# Sum of Trigonometric Functions over Power

## Theorem

 $\text {(1)}: \quad$ $\ds \sum_{n \mathop = 0}^\infty \frac {\cos n} {K^n}$ $=$ $\ds \frac {K \paren {K - \cos 1} } {K^2 - 2 K \cos 1 + 1}$ $\text {(2)}: \quad$ $\ds \sum_{n \mathop = 0}^\infty \frac {\sin n} {K^n}$ $=$ $\ds \frac {K \sin 1} {K^2 - 2 K \cos 1 + 1}$ $\text {(3)}: \quad$ $\ds \sum_{n \mathop = 0}^\infty \frac {\sin n} {K^n}$ $=$ $\ds \paren {\frac {\sin 1} {K - \cos 1} } \sum_{n \mathop = 0}^\infty \frac {\cos n} {K^n}$

## Proof

First, let:

 $\ds \mathbf A$ $=$ $\ds \sum_{n \mathop = 0}^\infty \frac {\cos n} {K^n}$ $\ds \mathbf B$ $=$ $\ds \sum_{n \mathop = 0}^\infty \frac {\sin n} {K^n}$

Now, consider:

$\mathbf A + i \, \mathbf B$

where $i$ is the imaginary unit:

 $\ds \mathbf{A} + i \, \mathbf B$ $=$ $\ds \sum_{n \mathop = 0}^\infty \frac {\cos n} {K^n} + \sum_{n \mathop = 0}^\infty \frac {i \sin n} {K^n}$ $\ds$ $=$ $\ds \sum_{n \mathop = 0}^\infty \frac {\cos n + i \sin n} {K^n}$ $\ds$ $=$ $\ds \sum_{n \mathop = 0}^\infty \frac {e^{i n} } {K^n}$ Euler's Formula $\ds$ $=$ $\ds \sum_{n \mathop = 0}^\infty \paren {\frac {e^i} K}^n$ $\ds$ $=$ $\ds \frac K {K - e^i}$ Sum of Infinite Geometric Sequence The plan now is to equate real and imaginary parts of this to re-obtain $\mathbf A$ and $\mathbf B$: $\ds$ $=$ $\ds \frac K {K - \cos 1 - i \sin 1}$ Euler's Formula $\ds$ $=$ $\ds \frac K {K - \cos 1 - i \sin 1} \cdot \frac {K - \cos 1 + i \sin 1} {K - \cos 1 + i \sin 1}$ multiplying by complex conjugate of denominator $\ds$ $=$ $\ds \frac {K \paren {K - \cos 1 + i \sin 1} } {K^2 - 2 K \cos 1 + \cos^2 1 + \sin^2 1}$ $\ds$ $=$ $\ds \frac {K \paren {K - \cos 1 + i \sin 1} } {K^2 - 2 K \cos 1 + 1}$ Sum of Squares of Sine and Cosine $\ds$ $=$ $\ds \paren {\frac {K \paren {K - \cos 1} } {K^2 - 2 K \cos 1 + 1} } + i \paren {\frac {K \sin 1} {K^2 - 2 K \cos 1 + 1} }$

So equating real and imaginary parts:

 $\ds \mathbf A = \sum_{n \mathop = 0}^\infty \frac {\cos n} {K^n}$ $=$ $\ds \frac {K \paren {K - \cos 1} } {K^2 - 2 K \cos 1 + 1}$ $\ds \mathbf B = \sum_{n \mathop = 0}^\infty \frac {\sin n} {K^n}$ $=$ $\ds \frac {K \sin 1} {K^2 - 2 K \cos 1 + 1}$

This proves $(1)$ and $(2)$ respectively.

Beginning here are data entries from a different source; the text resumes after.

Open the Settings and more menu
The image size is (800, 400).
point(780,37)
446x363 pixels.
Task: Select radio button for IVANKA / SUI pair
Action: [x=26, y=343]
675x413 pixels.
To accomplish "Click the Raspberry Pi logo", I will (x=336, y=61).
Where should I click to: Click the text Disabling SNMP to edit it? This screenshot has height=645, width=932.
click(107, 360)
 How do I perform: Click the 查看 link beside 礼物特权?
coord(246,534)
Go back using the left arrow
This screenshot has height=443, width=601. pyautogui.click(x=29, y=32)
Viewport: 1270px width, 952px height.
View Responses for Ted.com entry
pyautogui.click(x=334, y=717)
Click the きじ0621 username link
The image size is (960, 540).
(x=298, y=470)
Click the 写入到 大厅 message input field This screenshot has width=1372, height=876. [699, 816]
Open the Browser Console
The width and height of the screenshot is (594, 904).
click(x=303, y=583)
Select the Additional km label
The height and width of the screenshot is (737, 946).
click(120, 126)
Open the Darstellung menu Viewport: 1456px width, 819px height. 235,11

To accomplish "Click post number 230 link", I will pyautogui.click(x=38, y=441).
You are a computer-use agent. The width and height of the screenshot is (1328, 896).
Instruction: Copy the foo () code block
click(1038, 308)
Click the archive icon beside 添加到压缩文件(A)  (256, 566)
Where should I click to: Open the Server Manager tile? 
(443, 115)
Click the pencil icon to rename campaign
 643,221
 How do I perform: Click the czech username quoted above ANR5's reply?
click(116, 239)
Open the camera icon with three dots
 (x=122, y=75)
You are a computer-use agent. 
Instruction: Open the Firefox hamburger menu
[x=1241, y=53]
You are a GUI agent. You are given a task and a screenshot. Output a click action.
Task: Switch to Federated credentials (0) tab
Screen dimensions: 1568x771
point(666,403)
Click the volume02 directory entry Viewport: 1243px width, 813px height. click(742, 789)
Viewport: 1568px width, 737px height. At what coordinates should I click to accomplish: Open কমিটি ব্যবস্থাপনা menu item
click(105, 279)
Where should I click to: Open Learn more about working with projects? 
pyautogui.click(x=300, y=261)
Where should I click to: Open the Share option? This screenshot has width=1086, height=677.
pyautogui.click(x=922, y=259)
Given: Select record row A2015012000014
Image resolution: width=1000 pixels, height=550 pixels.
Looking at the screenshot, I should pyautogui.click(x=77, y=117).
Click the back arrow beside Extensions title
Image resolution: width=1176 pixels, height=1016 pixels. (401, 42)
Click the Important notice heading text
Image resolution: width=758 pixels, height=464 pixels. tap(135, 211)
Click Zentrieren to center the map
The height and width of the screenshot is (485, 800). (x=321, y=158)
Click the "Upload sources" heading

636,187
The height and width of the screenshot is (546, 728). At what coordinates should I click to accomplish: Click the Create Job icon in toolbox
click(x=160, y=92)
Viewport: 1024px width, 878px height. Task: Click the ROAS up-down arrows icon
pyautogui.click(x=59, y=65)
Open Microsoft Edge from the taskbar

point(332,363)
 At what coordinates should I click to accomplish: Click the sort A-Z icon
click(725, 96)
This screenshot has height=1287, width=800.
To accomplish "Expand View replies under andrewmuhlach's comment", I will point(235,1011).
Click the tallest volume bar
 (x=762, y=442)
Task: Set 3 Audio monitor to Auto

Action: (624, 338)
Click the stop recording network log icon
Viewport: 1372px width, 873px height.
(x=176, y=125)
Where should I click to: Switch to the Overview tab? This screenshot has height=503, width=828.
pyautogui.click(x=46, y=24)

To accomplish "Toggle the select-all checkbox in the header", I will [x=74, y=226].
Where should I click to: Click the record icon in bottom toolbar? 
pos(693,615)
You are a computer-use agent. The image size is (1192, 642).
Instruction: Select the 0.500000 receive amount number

$(3)$ is proved by finding the quotient of the two results:

 $\ds \frac {\sum_{n \mathop = 0}^\infty \frac {\sin n} {K^n} } {\sum_{n \mathop = 0}^\infty \frac {\cos n} {K^n} }$ $=$ $\ds \frac {K \sin 1} {K^2 - 2 K \cos 1 + 1} \cdot \frac {K^2 - 2 K \cos 1 + 1} {K \paren {K - \cos 1} } = \frac {\sin 1} {K - \cos 1}$ $\ds \leadsto \ \$ $\ds \sum_{n \mathop = 0}^\infty \frac {\sin n} {K^n}$ $=$ $\ds \paren {\frac {\sin 1} {K - \cos 1} } \sum_{n \mathop = 0}^\infty \frac {\cos n} {K^n}$

$\blacksquare$